Searching For the Mainstream

Stuart Taylor at National Journal has an excellent analysis of charges by the Democrats that Judge Samuel Alito is outside the "mainstream" of American judicial thought. Among his numerous trenchant comments Taylor quotes from Alito's 1985 job application to the Reagan Justice Department:

"I disagree strenuously with the usurpation by the judiciary of decision-making authority that should be exercised by the branches of government responsible to the electorate.... In college, I [strongly disagreed] with Warren Court decisions, particularly in the areas of criminal procedure, the establishment clause, and reapportionment.... I am particularly proud of my contributions in recent cases in which the government has argued in the Supreme Court that racial and ethnic quotas should not be allowed and that the Constitution does not protect a right to an abortion."

Taylor then says this:

These are certainly the words of a Reagan conservative. But are they outside the mainstream? Somebody should tell The New York Times that Reagan won 49 states in 1984. And that in exit polls, many more Americans identify themselves as conservatives (34 percent in 2004) than as liberals (21 percent).

Generalities aside, let's locate Alito, and [Ruth Bader] Ginsburg, on the spectrum of public opinion on three of the hottest issues: abortion, racial preferences, and religion.

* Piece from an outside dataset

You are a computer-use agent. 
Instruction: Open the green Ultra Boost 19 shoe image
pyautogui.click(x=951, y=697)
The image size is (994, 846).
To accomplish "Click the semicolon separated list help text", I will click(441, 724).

If Alito is outside the mainstream on abortion, then so are the very large percentage of constitutional scholars -- including many pro-choice liberals -- who agree that Roe was a judicial usurpation of legislative authority with no basis in the Constitution. Even Ginsburg herself wrote (also in 1985) that Roe was "heavy-handed judicial intervention [that] was difficult to justify and appears to have provoked, not resolved, conflict."

Take the now-defunct Pennsylvania law requiring married women to notify their husbands before having abortions, unless they fear a violent response. And indulge, for the sake of argument, critics' cynical assumption that Alito's vote to uphold this provision was driven by his political views -- contrary to the explanation in Alito's 1991 dissent that he was seeking only to follow binding Supreme Court precedents.

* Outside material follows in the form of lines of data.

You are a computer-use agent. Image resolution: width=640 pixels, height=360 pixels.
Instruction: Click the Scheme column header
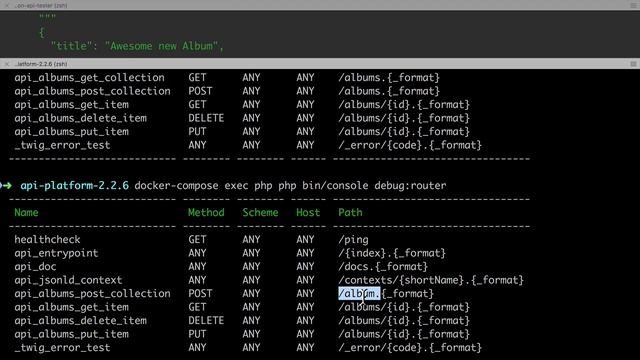[x=260, y=212]
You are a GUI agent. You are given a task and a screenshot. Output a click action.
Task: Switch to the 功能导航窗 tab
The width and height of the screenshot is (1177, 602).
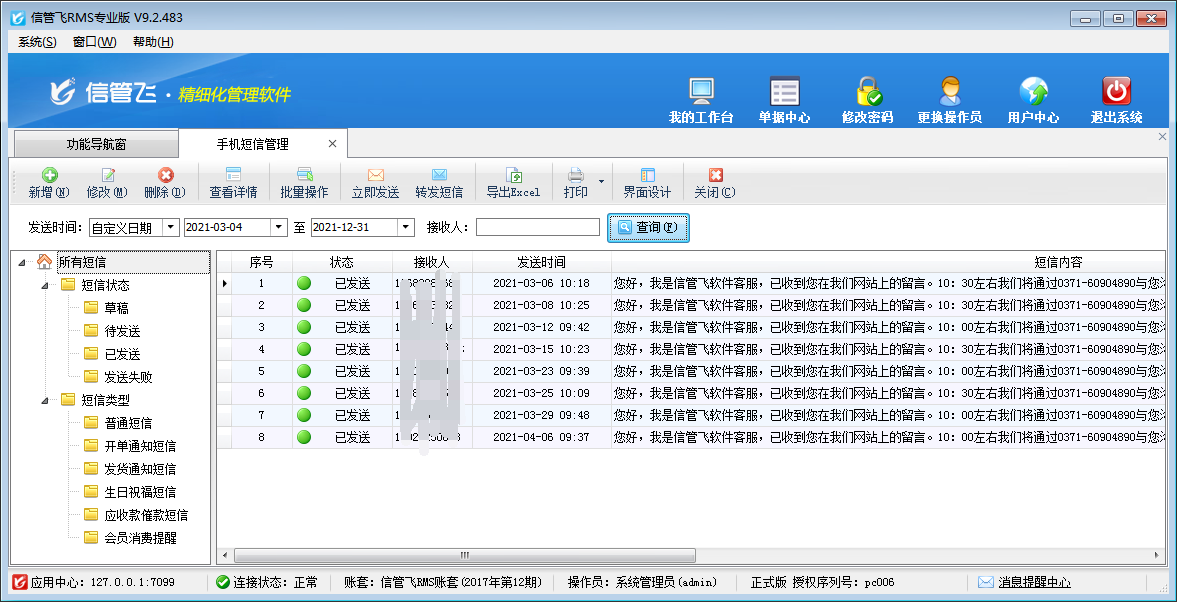coord(97,144)
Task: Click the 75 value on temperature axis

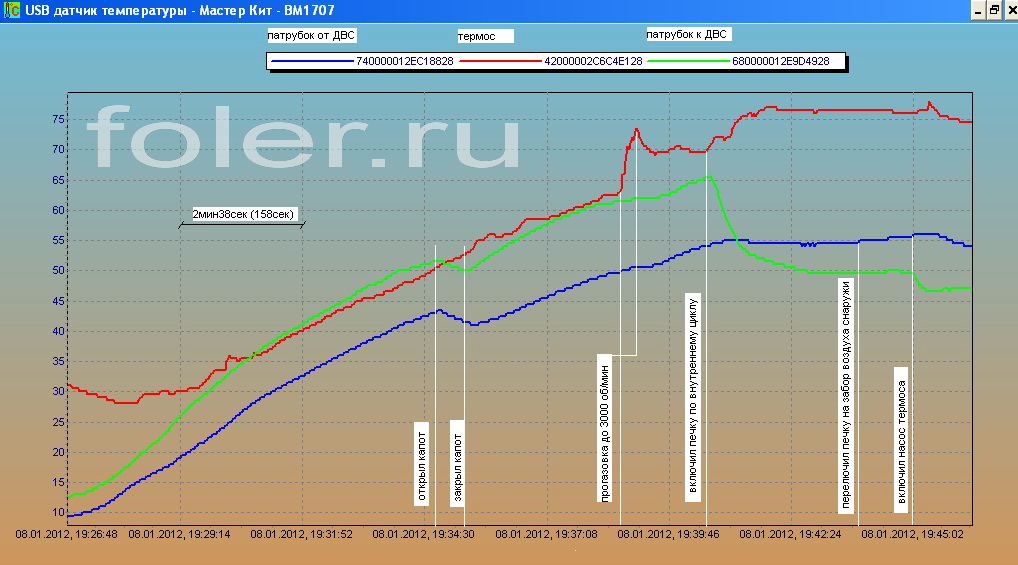Action: tap(58, 120)
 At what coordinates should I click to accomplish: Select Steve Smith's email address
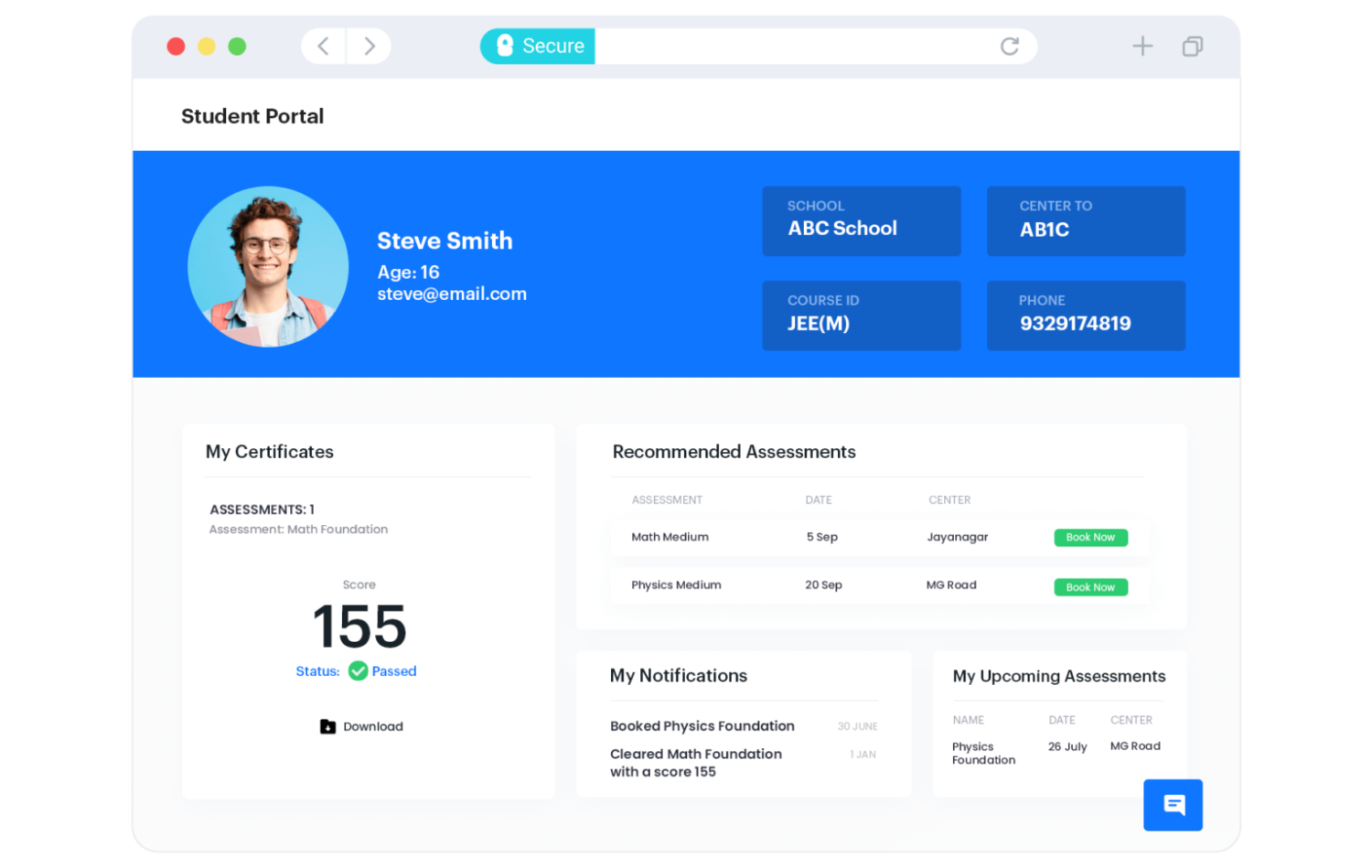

Outside the mainstream? Hardly. While The New York Times calls spousal-notice laws "extreme limits on abortion," some 70 percent of poll respondents favor them.

As for racial preferences, Alito's 1985 assertion that "racial and ethnic quotas should not be allowed" places him squarely in the middle of public opinion -- unlike Ginsburg, who has voted to uphold wholesale use of quota-like preferences in college admissions, contracting, and other areas.

Polls show overwhelming public opposition to quotas. And neutrally worded polls that avoid the word "quota" show that more than two-thirds of Americans oppose racial preferences.

Some critics fault Alito's 1996 vote to uphold a white teacher's racial-discrimination lawsuit against the Piscataway, N.J., school board, for laying her off ahead of a black teacher, in the name of "diversity."

Alito's response should be: Go ahead. Make my day. Let's discuss the legality of race-based layoffs. This one was so indefensible that racial-preference champions -- facing almost certain defeat in the Supreme Court -- paid the white teacher a large sum to drop her lawsuit before the justices could rule.

Democrats who think the mainstream is to be found on the leftmost shore of every river will be unmoved by Taylor's piece, but if you're interested in the coming battle over Alito's nomination you'll want to read the rest of his argument. It's well worth it.